Perhaps the world does not tend to entropy. Perhaps from chaos order is possible, or perhaps one emerges always from the other: order decaying, chaos reforming, back and forth. In this type of world learning doesn’t help much. We can fall back on a set of skills, but not on rote reactions. We must tolerate the total uncertainty and sometimes ugliness of things falling apart, of not being in control, trusting all the while that an inherent melody will emerge, that there is genius and playfulness in the spilled coals.

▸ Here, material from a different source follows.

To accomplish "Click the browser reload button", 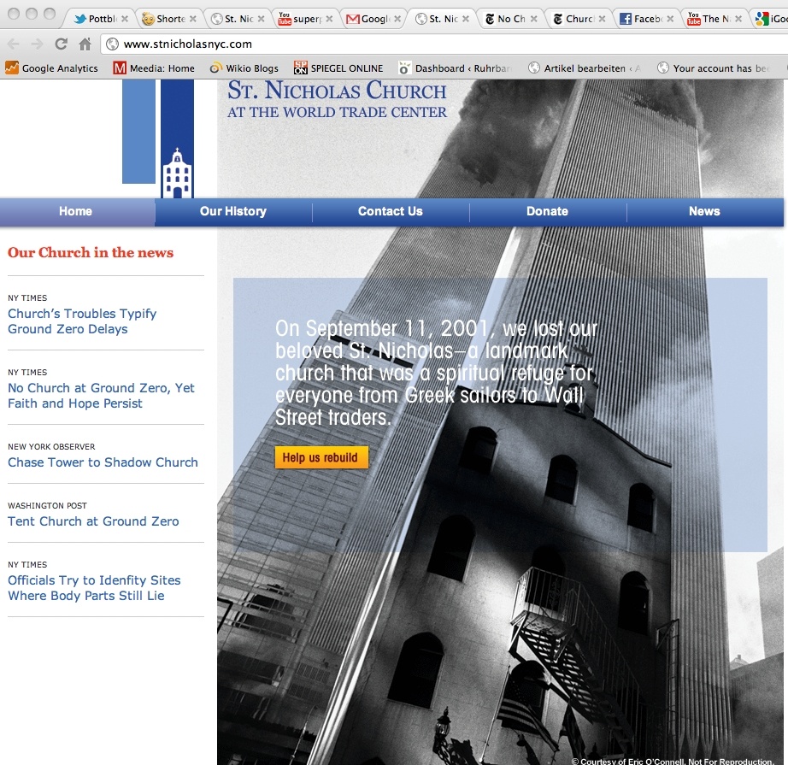I will [x=61, y=44].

This is a form of unlearning, a turning away from mastery. It is the Buddhist’s beginner’s mind. Can I be at sea? Can I risk the unknown? Creativity lives there, and thus also life – and death, decay, chaos, followed by order and beauty, followed by breakdown again. The whirl. The tide. In the unknown something is possible, some response felt deep, deep in the body. All layers of civility and pride fall away. You become empty, stripped, losing acculturation, losing your embarrassed childhood and languishing hurts.

Somewhere in the middle you find a pulse, a pure pulse, hot and burning white. There you are made and unmade, and there you make and unmake the world. Though I fear birth and motherhood, it is this, too. It is the unknown, and the unknown is where I am making a person – both the girl inside me and myself.